» TASK INSTRUCTIONS
Only those lines in the data below from the line containing "The image size is (1600, 1000)." through the line containing "Screen dimensions: 993x750", both included, should be restated word for word.

» RECORDS FOR THE TASK
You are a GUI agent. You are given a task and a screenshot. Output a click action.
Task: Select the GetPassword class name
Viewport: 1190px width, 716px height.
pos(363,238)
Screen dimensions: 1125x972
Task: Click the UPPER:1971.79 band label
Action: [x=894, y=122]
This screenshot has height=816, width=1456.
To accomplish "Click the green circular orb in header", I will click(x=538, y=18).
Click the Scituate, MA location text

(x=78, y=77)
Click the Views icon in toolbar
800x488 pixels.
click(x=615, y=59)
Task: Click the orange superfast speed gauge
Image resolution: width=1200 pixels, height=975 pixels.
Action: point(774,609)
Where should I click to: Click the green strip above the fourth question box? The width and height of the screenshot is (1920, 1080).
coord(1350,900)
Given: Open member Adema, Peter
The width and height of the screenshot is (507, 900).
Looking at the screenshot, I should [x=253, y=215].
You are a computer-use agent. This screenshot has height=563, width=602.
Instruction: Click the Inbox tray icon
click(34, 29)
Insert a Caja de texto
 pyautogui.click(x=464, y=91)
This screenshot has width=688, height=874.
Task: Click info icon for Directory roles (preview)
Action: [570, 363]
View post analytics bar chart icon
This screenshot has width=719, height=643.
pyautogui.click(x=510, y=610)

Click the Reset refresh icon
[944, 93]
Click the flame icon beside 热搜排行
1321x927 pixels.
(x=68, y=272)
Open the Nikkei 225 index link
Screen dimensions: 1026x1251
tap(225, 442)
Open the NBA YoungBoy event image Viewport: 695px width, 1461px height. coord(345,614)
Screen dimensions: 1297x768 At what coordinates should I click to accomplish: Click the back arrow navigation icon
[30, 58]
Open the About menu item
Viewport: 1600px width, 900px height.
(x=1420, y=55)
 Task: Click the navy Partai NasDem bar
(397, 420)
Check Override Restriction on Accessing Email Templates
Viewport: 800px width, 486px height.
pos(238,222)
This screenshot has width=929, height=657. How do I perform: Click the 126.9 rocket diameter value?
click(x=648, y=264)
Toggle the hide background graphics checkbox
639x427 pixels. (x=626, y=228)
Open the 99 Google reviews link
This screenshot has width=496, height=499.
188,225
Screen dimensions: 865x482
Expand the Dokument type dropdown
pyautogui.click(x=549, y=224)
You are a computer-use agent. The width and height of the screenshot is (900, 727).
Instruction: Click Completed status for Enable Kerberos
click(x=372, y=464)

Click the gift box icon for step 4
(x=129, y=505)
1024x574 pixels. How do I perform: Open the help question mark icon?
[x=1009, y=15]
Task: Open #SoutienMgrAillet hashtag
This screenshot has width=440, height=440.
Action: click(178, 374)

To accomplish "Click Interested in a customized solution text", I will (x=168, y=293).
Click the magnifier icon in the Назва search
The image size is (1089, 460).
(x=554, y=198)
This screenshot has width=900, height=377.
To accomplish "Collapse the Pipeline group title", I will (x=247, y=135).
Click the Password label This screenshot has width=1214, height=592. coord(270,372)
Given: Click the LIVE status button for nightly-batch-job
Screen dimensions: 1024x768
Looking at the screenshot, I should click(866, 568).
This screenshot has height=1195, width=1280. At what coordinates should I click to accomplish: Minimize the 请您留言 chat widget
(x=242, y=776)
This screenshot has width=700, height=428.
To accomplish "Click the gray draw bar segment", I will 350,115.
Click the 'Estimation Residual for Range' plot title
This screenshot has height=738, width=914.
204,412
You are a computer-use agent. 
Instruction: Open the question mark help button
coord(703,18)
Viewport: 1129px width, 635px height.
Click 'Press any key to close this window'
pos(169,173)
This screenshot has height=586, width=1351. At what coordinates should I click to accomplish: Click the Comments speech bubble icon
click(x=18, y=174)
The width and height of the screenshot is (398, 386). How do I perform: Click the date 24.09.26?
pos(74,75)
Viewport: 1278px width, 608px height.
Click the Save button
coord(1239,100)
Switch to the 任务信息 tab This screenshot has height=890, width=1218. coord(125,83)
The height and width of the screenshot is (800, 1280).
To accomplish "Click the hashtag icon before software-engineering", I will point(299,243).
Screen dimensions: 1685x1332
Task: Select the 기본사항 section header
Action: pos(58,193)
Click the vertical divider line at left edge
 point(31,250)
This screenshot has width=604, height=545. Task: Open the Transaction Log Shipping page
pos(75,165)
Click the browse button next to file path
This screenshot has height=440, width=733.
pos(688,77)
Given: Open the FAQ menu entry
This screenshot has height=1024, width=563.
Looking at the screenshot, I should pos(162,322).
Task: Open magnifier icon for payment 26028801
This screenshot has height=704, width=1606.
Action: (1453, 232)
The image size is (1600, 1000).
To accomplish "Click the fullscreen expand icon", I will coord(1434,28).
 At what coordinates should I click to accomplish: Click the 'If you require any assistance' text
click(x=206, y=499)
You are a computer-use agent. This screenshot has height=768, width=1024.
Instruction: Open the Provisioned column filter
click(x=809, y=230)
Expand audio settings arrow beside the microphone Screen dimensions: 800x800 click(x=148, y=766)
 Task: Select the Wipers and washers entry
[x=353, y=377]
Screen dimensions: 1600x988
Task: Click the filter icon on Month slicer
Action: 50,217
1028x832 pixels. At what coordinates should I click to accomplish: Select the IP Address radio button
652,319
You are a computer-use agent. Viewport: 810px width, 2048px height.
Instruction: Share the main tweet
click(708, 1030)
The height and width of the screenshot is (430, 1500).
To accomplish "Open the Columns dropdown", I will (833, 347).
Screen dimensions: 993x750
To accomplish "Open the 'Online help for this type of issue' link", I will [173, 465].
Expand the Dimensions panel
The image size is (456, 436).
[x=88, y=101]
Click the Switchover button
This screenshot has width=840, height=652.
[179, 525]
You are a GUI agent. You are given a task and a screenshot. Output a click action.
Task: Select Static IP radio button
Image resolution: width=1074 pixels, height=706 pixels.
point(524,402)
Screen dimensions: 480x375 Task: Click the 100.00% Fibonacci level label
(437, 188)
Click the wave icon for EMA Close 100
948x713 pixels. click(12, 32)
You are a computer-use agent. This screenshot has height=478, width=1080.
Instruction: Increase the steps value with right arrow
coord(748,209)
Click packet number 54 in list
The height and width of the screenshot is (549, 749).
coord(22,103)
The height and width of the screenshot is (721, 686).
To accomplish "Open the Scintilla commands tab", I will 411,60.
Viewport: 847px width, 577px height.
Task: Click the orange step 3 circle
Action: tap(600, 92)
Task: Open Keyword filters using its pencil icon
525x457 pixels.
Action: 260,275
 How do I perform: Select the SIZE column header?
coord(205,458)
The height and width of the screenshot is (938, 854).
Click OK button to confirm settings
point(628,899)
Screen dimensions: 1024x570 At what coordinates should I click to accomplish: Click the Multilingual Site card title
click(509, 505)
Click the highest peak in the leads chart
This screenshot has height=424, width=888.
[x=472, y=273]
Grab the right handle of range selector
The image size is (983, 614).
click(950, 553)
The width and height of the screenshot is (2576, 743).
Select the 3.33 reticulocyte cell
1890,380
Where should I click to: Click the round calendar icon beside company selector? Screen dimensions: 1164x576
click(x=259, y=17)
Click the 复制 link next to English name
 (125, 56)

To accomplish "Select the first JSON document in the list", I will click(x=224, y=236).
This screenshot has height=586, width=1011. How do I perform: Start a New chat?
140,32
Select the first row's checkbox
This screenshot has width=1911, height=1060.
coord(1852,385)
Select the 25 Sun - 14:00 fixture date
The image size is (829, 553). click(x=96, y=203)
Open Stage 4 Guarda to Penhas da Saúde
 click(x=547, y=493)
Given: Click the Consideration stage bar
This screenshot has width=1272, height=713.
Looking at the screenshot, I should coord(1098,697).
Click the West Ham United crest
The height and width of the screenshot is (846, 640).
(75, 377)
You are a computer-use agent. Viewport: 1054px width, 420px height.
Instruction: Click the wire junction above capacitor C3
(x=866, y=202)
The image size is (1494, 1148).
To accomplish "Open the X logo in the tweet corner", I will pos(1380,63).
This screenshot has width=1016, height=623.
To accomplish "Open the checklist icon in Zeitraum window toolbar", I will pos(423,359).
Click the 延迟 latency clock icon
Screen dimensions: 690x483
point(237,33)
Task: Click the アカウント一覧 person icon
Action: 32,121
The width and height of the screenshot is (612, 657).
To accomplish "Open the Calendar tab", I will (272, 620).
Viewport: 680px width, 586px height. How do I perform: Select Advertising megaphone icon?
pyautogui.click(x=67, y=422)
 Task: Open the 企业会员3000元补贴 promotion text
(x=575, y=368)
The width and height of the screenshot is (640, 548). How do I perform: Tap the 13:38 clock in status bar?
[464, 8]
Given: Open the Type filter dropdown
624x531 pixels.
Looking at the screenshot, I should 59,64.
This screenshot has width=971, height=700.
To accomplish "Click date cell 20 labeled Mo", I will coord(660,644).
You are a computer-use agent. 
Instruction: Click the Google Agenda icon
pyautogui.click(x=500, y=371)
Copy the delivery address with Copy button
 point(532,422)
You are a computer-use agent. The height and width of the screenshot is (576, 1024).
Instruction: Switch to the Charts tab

» RESULT
The image size is (1600, 1000).
To accomplish "Click the fullscreen expand icon", I will coord(1434,28).
 At what coordinates should I click to accomplish: Click the 'If you require any assistance' text
click(x=206, y=499)
You are a computer-use agent. This screenshot has height=768, width=1024.
Instruction: Open the Provisioned column filter
click(x=809, y=230)
Expand audio settings arrow beside the microphone Screen dimensions: 800x800 click(x=148, y=766)
 Task: Select the Wipers and washers entry
[x=353, y=377]
Screen dimensions: 1600x988
Task: Click the filter icon on Month slicer
Action: 50,217
1028x832 pixels. At what coordinates should I click to accomplish: Select the IP Address radio button
652,319
You are a computer-use agent. Viewport: 810px width, 2048px height.
Instruction: Share the main tweet
click(708, 1030)
The height and width of the screenshot is (430, 1500).
To accomplish "Open the Columns dropdown", I will (833, 347).
Screen dimensions: 993x750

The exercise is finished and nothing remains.